How lasting is Snyder's greatness? On Oct. 21, the game's oldest coach (Snyder) will meet the youngest coach (Oklahoma's Riley).

Big 12 Championship Game

The league has gone all-in on its playoff chase by reinstituting its championship game it staged from 1996-2010.

As the first league to miss the 3-year old College Football Playoff twice, the Big 12 desperately needs to be a participant in 2017 to revive it flagging rep.

Having stepped back from expansion, league leaders decided a champ game would provide the proper juice for the Big 12 winner -- who can forget that 13th game "data point"? -- as well as $3 million per school in annual revenue.

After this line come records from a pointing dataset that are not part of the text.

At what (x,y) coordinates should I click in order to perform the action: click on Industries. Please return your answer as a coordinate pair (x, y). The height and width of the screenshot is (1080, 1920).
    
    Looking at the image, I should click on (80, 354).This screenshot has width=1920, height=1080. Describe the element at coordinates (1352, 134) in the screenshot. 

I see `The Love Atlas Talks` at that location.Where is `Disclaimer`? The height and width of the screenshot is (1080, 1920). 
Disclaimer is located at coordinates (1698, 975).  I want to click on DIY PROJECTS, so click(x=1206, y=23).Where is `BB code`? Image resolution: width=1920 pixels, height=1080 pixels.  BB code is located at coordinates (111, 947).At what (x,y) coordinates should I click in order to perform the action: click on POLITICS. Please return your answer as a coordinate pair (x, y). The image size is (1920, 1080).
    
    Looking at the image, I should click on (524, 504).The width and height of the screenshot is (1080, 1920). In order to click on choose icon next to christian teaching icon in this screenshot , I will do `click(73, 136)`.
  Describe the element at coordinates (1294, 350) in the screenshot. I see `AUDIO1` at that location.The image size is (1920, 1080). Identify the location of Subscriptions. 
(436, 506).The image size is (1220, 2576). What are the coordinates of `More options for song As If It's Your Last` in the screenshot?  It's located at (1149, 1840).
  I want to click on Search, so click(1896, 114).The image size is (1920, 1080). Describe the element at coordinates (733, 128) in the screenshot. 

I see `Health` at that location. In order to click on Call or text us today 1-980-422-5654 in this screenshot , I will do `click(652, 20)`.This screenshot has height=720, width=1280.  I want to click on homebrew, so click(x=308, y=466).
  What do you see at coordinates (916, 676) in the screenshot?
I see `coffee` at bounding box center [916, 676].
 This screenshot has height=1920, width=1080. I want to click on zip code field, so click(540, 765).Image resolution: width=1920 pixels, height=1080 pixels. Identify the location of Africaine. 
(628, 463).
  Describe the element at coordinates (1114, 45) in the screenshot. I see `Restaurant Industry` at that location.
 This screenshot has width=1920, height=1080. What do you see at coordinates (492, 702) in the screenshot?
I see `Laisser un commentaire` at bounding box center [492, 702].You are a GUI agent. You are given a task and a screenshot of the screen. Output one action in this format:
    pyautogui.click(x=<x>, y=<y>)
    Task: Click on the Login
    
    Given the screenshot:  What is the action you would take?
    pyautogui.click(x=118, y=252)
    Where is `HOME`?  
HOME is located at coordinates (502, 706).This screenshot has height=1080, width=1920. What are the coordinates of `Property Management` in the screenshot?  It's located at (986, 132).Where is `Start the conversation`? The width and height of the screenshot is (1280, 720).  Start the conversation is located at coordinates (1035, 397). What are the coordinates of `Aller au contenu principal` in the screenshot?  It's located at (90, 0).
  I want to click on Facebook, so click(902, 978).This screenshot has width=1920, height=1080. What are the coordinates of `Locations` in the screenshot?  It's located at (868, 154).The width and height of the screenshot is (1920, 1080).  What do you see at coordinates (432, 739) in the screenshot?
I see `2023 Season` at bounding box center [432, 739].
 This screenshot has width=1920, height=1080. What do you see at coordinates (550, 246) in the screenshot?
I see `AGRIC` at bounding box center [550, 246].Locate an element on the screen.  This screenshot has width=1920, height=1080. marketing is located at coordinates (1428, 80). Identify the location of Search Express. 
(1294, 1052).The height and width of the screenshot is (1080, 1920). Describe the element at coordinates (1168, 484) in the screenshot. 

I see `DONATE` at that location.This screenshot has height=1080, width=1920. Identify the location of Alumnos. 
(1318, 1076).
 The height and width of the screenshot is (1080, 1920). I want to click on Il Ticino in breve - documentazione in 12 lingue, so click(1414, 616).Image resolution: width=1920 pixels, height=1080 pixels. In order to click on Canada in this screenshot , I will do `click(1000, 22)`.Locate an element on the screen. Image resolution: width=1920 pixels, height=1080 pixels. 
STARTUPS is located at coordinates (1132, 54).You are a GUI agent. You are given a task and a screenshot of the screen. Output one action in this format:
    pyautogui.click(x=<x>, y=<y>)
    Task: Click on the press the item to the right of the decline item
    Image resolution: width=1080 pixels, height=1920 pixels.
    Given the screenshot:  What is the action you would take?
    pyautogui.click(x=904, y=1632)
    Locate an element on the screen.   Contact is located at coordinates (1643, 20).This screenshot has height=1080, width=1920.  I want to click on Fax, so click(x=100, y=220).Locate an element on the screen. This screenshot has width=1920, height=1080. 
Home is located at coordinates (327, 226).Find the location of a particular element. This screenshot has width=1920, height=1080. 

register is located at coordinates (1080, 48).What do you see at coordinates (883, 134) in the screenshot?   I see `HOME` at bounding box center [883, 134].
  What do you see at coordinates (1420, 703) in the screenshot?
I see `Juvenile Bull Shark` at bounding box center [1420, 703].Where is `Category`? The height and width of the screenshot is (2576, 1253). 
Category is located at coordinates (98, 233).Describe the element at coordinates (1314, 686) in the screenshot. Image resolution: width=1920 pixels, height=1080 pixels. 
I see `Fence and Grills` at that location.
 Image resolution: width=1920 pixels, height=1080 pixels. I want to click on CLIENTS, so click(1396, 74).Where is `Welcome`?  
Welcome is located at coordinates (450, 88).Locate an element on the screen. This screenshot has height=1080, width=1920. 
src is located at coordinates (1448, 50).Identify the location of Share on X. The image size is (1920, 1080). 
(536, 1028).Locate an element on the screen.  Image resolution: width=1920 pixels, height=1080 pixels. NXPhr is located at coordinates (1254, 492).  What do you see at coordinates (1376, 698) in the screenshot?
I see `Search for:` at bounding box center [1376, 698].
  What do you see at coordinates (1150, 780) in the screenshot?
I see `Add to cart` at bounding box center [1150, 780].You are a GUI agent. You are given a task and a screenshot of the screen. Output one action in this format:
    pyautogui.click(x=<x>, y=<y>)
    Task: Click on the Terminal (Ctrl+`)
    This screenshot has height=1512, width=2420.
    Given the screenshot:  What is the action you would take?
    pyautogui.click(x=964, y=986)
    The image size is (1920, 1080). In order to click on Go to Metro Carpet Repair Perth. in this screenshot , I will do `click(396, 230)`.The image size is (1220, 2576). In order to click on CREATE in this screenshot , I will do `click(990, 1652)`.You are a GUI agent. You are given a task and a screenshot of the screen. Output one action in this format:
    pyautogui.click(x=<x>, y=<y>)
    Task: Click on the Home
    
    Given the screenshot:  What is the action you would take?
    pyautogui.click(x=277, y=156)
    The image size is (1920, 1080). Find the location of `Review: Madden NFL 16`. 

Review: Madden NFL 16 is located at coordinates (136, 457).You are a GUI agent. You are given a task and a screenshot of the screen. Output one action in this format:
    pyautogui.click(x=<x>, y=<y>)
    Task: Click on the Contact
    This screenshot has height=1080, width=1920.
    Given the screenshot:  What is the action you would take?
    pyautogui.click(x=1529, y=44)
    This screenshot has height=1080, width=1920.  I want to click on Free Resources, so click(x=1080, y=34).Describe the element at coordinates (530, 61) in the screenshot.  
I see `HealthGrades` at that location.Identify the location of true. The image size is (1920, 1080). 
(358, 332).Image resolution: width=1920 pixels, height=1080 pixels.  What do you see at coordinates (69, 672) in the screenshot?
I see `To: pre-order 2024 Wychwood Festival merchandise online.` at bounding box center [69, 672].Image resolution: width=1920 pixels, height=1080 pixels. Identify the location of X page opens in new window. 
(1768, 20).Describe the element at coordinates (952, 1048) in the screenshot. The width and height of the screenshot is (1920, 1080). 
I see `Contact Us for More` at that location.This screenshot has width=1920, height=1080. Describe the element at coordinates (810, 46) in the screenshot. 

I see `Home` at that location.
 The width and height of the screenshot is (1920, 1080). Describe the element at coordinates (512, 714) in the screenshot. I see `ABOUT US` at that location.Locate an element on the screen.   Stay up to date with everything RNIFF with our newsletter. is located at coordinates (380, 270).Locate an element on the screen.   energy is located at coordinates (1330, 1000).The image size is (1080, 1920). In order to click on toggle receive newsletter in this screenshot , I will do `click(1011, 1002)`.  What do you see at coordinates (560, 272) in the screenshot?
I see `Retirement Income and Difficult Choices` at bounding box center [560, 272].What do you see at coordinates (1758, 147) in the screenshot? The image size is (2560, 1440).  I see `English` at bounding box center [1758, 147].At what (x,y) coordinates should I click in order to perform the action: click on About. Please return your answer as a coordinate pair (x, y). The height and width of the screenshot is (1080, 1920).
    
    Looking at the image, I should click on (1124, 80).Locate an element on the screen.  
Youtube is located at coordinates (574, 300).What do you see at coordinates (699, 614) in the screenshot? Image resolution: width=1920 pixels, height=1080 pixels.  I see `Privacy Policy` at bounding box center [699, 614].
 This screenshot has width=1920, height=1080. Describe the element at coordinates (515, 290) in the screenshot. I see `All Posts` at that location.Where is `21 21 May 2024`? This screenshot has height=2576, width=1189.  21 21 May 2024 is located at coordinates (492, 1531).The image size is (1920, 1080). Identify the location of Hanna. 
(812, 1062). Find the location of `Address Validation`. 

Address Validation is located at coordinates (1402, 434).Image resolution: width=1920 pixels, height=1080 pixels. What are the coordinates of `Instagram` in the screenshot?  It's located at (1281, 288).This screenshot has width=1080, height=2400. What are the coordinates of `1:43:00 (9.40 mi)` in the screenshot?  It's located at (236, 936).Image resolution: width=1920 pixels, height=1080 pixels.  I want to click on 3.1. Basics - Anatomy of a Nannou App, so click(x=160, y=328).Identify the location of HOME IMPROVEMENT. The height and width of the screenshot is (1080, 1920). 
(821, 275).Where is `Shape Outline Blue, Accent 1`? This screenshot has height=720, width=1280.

The Big 12 will be the only league that automatically matches its two best teams (instead of division winners). That makes it more likely two 11-1 teams square off where there can be no "loser" in the CFP's eyes.

The game is also guaranteed to be a rematch in the only conference that plays a true round-robin.

Beware: During those 15 years, the Big 12 champ game was the most volatile around. The league lost at least four possible BCS title game participants due to upsets.